Nok rückte von Wagner ab. »Hat das mein Mann behauptet?«
»Nein, der hat nur geschlagen.«
Nok begann, den Tisch abzuräumen. »Es kann ja sein, dass er etwas von mir wollte, aber – wie sagt man hier? Dazu gehören immer zwei.« Wagner fühlte das sofort auf sich bezogen und kugelte verlegen mit dem Rubin über die Tischplatte.
»Machen Sie das nicht«, Nok legte ihre Hand kurz auf die seine. »Solche Steine sind empfindlich, wissen Sie das? Wenn sie echt sind«, lächelte sie und zog ihre Hand zurück. »Wenn Sie das übrigens ganz genau wissen wollen, sollten Sie einen Gemmologen aufsuchen.«
Nok blieb vor Wagner stehen, der nicht so recht wusste, wo er hinschauen sollte. Er dachte an die Würgefeige und seinen aberwitzigen Vergleich. Im Moment stellte er allenfalls eine Feige in verhaltener Stellung dar. Eine verklemmte Feige, die sich irgendwo am Geäst eines exotischen Wirtsbaumes verhakt hatte. Wagner wurde über sich selbst wütend. Das alles hier brachte ihn aus dem Konzept.
»Das Laab haben Sie hervorragend gekocht, Herr Wagner.« Nok reichte ihm die Hand.

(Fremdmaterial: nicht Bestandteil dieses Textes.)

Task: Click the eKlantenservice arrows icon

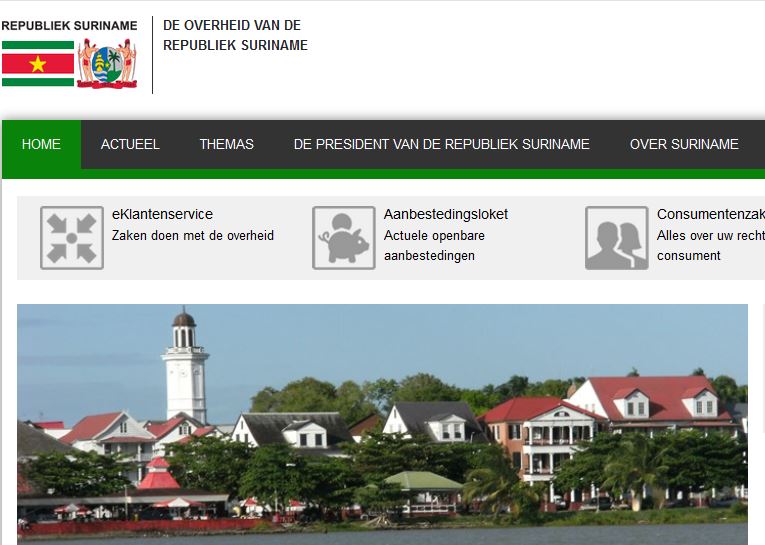Action: coord(71,238)
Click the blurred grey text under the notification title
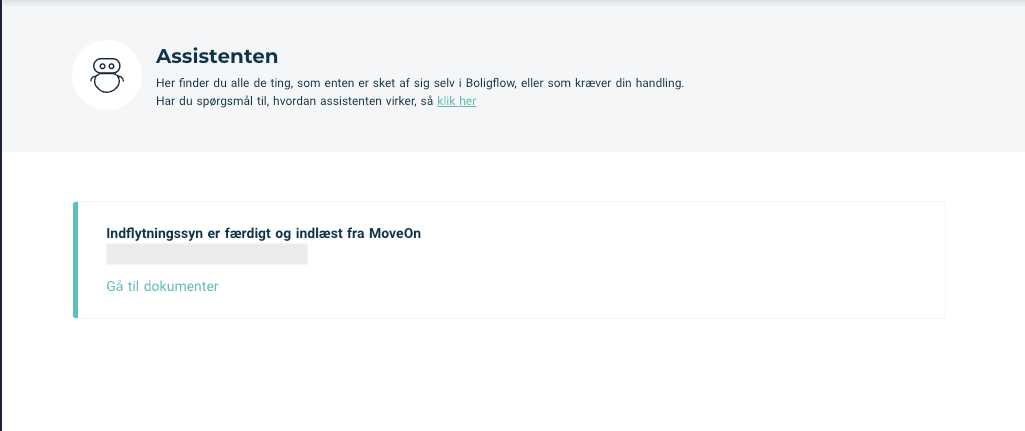This screenshot has height=431, width=1025. 207,254
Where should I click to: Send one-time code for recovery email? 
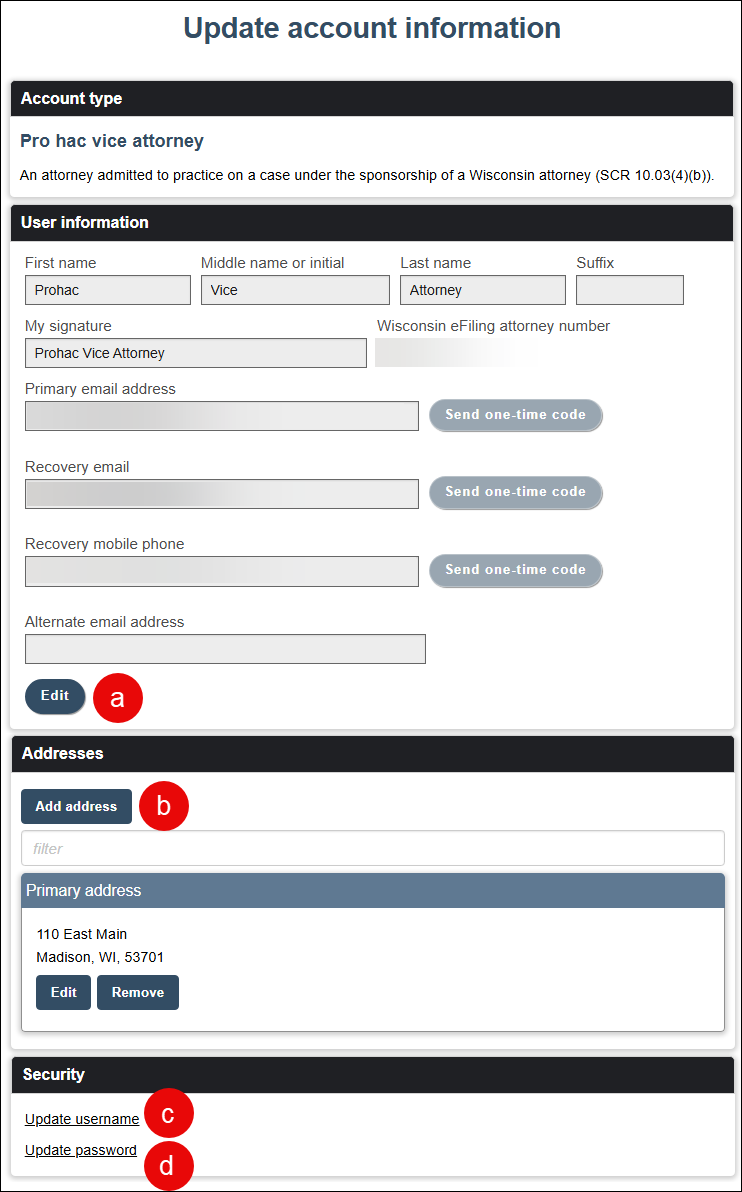[x=515, y=492]
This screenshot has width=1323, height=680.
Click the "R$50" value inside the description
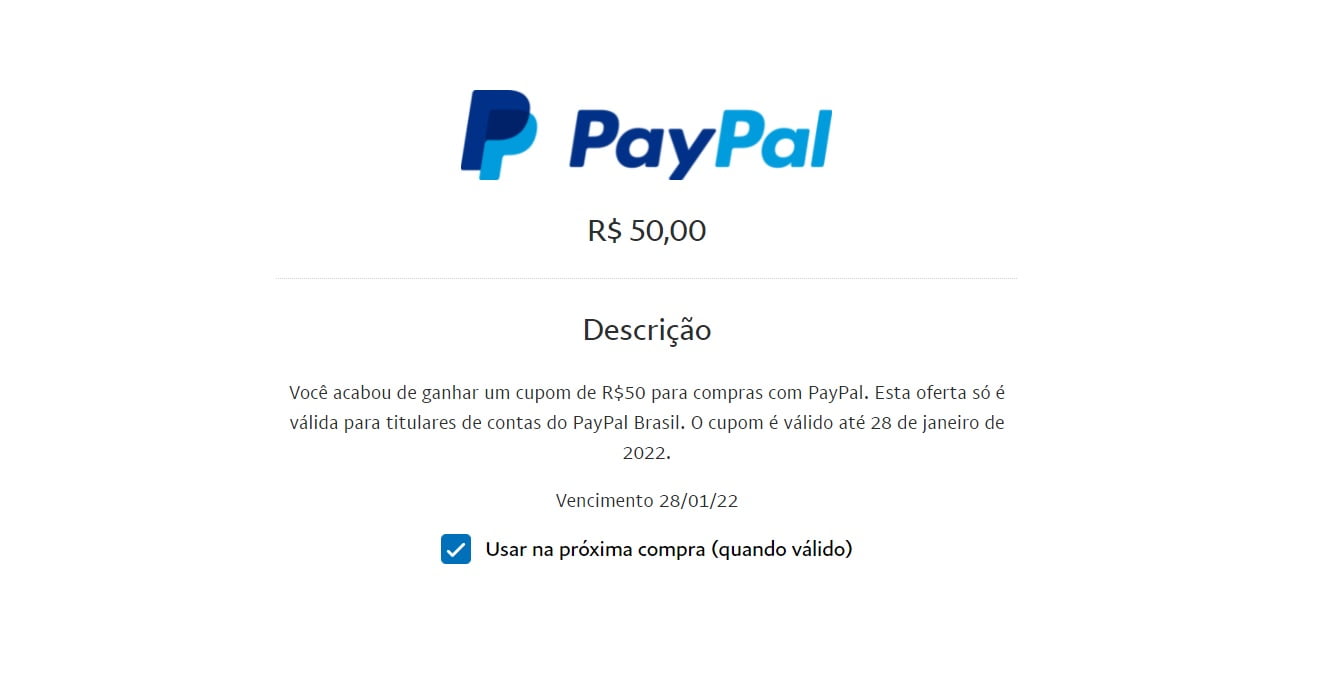coord(625,392)
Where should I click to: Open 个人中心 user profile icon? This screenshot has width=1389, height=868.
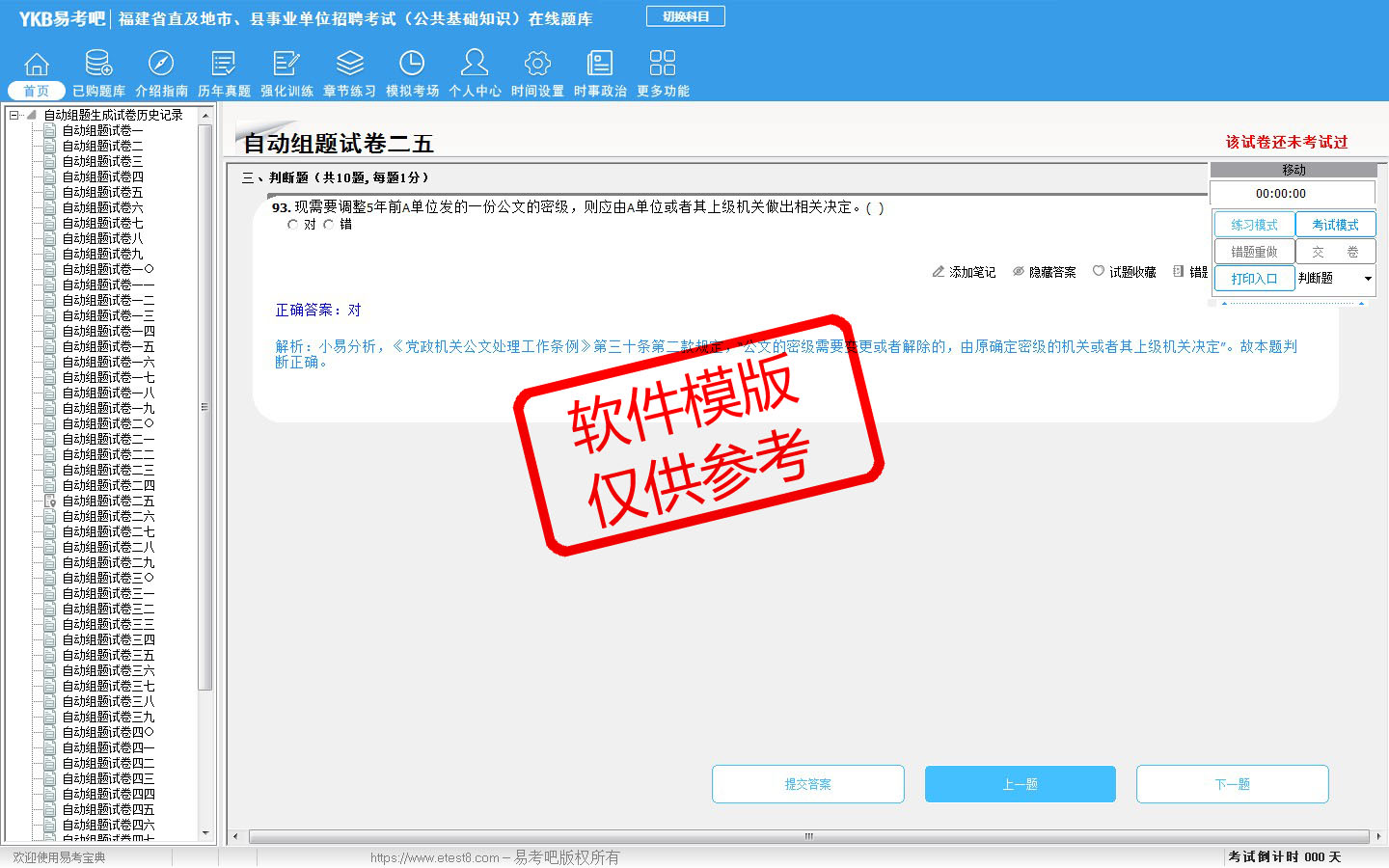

»Sagen Sie doch Jens, das klingt besser.« Da war es nun wieder: der direkte Weg aus der Defensive. Wagner war aufgestanden und folgte Nok zur Tür. Im Hausflur drehte sie sich noch einmal lächelnd um. »Und Ihre Einwanderer? Was machen wir mit denen?« Wagner versuchte ebenfalls ein Lächeln. Nok wartete die Antwort gar nicht erst ab. Wagner sah ihr nach, sah wie der Stoff des Blümchenkleides um ihre Hüften schwang. Als Wagner zurück in die Küche kam, sah er den blutroten Schal über der Stuhllehne. Im ersten Moment dachte er daran, Nok hinterherzulaufen. Dann aber nahm er den Schal in die Hand, fühlte den weichen, hauchdünnen Stoff und roch daran. Er zog den milden Geruch des Parfüms ein, ging ins Wohnzimmer und hängte den Schal an ein kleines Bücherbord über dem Schreibtisch. Er zupfte am Stoff herum, bis er zufrieden nickte.
Draußen schaute Nok kurz auf den weißen Mercedes und ging nach links um die Häuserecke zu ihrem Wagen.